In paired analysis, increased complement activation (lowered classical function and raised C3d/C3 ratios) was associated with increased IL-10 production (P = 0.046). For IL-6 there was a parallel but non-significant trend. Decreased C3 levels were also associated with increased IL-12 production (P = 0.03). When investigating these complement-activating sera in cross-section we found increased IL-10 levels in ENA+ (P = 0.03) and DNA+ samples (P = 0.046) compared with ENA- and DNA- samples with the largest impact of anti-SSA/SSB (P = 0.02). The same pattern was found for IL-6.
In sera with normal complement levels there was no association between antibody status and IL-10 production, but IL-12 levels were increased in ENA+ cultures (P = 0.01) and linked to anti-SSA/SSB (P < 0.0001). There was no association to anti-DNA.

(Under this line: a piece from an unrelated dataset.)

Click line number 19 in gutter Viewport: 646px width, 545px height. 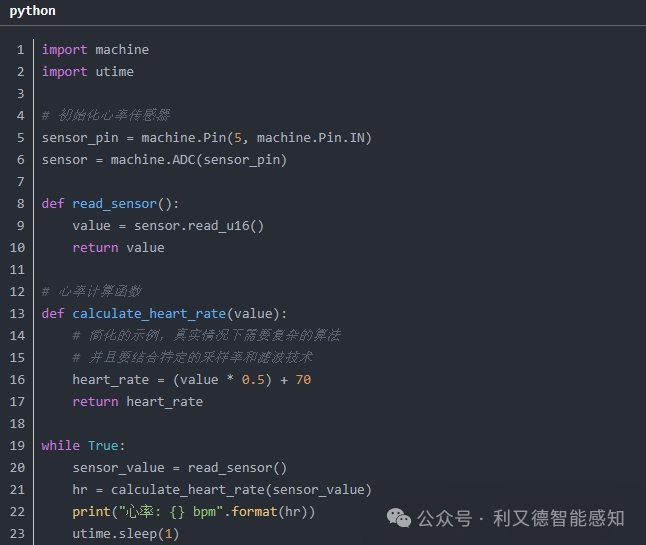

Circulating IC in serum and PEG IC-induced IL-10 production correlated in samples from active SLE (r = 0.55, P = 0.003), and we therefore used circulating IC as a surrogate marker for IC-induced IL-10 production in statistical evaluation of all sera with known antibody status. In analysis of variance with circulating IC as the dependent variable we found a strong interaction between decreased complement function and the occurrence of ENA, especially anti-SSA (complement P < 0.0001, anti-SSA P = 0.0001, interaction P = 0.002). Anti-DNA showed no association.
We have found a link between classical complement activation, levels of circulating IC and induction of the cytokines IL-10, IL-6 and IL-12 with strong interaction between complement activation and presence of autoantibodies, notably anti-SSA. We hypothesize that, in quiescent SLE, autoantibodies circulate in monomeric form. In active SLE apoptotic cells release SSA forming IC with circulating anti-SSA, with subsequent induction of cytokines like IL-10.
PEG-precipitated SLE IC induce the production of IL-10 and IL-12 with parallel patterns depending on complement and autoantibodies. Inverse regulation of IL-10 and IL-12 in SLE therefore does not seem to depend on SLE-specific IC.